Which brings me to my next point. At times, this quest feels odd and desperate. A sense of time urgency pressing upon something that is really emotionally and ethically complicated. Not surprisingly, at times, it just doesn’t feel right. Like we’re trying to force something that perhaps isn’t meant to happen. I don’t have any answers on why it’s not meant to be but the more we fail, the more I wonder – maybe we just need to accept it and move on?
And that’s what I’m struggling with. I know there are women who exhibit freakish endurance for growing or starting a family. They put their body through marathons of IVF cycles, interventions, testing. And they NEVER regret it. But right now – I can’t imagine going that far. Like the first time you realized you were signed up for an Ironman…I have to run HOW far after a 112 mile bike? Right now I can’t see how it’s going to happen. I can’t imagine that I will ever have that kind of emotional or physical fitness.
There are times I have felt comfortable with just accepting what my body is saying to me (we can’t do this, stop forcing it) and other times I found the competitive athlete inside of me fired up to do whatever it takes (never, ever give up!). One of my good friends went through this a few years ago and I stood on the sidelines watching her process test results and weekly doctor’s visits. Though they could have pursued any avenue to grow their family, at some point, they just gave up. My never-say-never attitude couldn’t understand that until I went through it myself. At what point do you accept that there is another path for you that doesn’t include a bigger family. At what point do you say, it’s time to walk a different path?
Through months of keeping quiet about his feelings over this, last week my husband finally said something: my midlife crisis is that I want more kids.
My heart broke.
When I heard this, I felt really selfish for thinking about giving up. And I felt like everything was my fault. There he was totally healthy, beaming with swimmers with excellent motility, heck, swimming fly no breath for 4K straight and I can’t do anything with them. So many times through all of this I have felt like an absolute failure. I’ve been successful at so many things in life – sports, business, keeping my house really, really clean – but in what matters most….I am one child away from a complete DNF. I’m so used to working hard, getting results, pushing, expecting excellence that it’s been frustrating to find no answers for this. But while sport is a metaphor for life but it is not real life. Sometimes even with hard work you don’t end up with your desired result. We can’t forget what every personal best requires: a little bit of luck and a lot of patience.
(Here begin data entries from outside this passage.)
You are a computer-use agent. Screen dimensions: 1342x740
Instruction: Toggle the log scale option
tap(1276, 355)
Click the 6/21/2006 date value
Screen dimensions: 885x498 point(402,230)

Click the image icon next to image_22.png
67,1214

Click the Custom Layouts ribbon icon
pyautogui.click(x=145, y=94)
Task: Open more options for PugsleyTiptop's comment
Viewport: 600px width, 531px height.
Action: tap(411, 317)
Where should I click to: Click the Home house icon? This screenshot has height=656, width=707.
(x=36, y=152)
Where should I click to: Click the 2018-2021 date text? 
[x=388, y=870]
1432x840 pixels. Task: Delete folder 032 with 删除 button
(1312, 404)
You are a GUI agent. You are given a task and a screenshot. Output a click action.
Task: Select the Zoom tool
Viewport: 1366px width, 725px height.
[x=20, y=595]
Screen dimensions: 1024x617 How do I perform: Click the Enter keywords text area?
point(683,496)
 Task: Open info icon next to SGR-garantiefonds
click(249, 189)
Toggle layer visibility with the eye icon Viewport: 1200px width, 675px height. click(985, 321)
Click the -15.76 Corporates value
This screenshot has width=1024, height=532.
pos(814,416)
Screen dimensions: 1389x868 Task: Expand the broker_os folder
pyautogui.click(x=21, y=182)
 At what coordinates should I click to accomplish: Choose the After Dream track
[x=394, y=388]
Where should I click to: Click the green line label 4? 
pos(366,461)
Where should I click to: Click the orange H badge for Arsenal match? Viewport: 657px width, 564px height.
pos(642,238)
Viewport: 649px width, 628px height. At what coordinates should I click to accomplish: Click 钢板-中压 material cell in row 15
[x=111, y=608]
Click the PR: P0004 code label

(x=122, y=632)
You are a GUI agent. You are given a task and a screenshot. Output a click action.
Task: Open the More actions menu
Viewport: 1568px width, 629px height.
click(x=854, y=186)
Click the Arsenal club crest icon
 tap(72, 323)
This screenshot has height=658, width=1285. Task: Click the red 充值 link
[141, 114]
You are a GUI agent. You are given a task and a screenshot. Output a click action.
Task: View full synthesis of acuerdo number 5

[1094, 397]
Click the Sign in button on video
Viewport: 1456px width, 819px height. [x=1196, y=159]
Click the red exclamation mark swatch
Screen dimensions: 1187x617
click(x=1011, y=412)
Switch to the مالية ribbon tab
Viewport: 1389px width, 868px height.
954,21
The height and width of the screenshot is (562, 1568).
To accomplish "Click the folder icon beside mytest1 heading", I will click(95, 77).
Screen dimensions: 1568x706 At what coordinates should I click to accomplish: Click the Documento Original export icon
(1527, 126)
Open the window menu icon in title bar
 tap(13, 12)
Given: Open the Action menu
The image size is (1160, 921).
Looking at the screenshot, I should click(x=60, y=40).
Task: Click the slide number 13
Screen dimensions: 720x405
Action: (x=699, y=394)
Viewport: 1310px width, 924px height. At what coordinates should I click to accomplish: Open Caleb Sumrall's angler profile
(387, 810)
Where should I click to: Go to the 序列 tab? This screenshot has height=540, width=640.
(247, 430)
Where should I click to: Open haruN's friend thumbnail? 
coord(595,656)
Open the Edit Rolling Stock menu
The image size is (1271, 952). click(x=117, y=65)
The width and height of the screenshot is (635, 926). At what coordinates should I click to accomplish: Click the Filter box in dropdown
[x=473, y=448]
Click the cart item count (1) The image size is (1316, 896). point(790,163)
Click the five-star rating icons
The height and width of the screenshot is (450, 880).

And so for now, I’m taking option 3: give it time. That’s right, I’m not going to do anything except wait until things settle, wait for clarity. It might take a week or maybe a few months. The one thing I don’t have right now is a lot of time but oddly enough – time is what I need. According to the latest tests, I still have over 400 units of HCG in my body. Until that number falls below 25, for all technical purposes, I am still pregnant! Because of that, I feel like I’m at a dangerous junction of still being very emotionally connected to all of this and at risk of making a decision I might regret. Right now, I need to step back and find some clarity and peace in my body. No interventions, no drugs, no protocols. Just let things settle until a solution becomes clear.
So for now, my story ends here. I was very tentative to open up about something that’s kept so private. But once I did, I was surprised by how many others stepped out of the darkness. Thanks for that. It’s really meant a lot to me and I’ve learned from everyone. I’ll pass on something that one woman shared with me:
I just read an article in the NY Times about writing from the most personal place in your heart – that when we share the deepest, most private stories when we write, we connect with readers/friends in a way that can’t be accomplished if we only focus on the surface issues in our lives and share only the happy parts of what we face. When you have the courage to really open the door to share something so personal, you also create an environment where others feel less alone in their own hurt. Healing can be facilitated by sharing the wounds we carry with others.
Women need to talk more with each other about this. We don’t need to feel comfortable with talking about it because honestly nothing about these experiences is comfortable – we just need to see the value in sharing it – for others and for ourselves.
Thank you for reading. Now, let’s get back to talking triathlon. Did I mention I did a bike test…?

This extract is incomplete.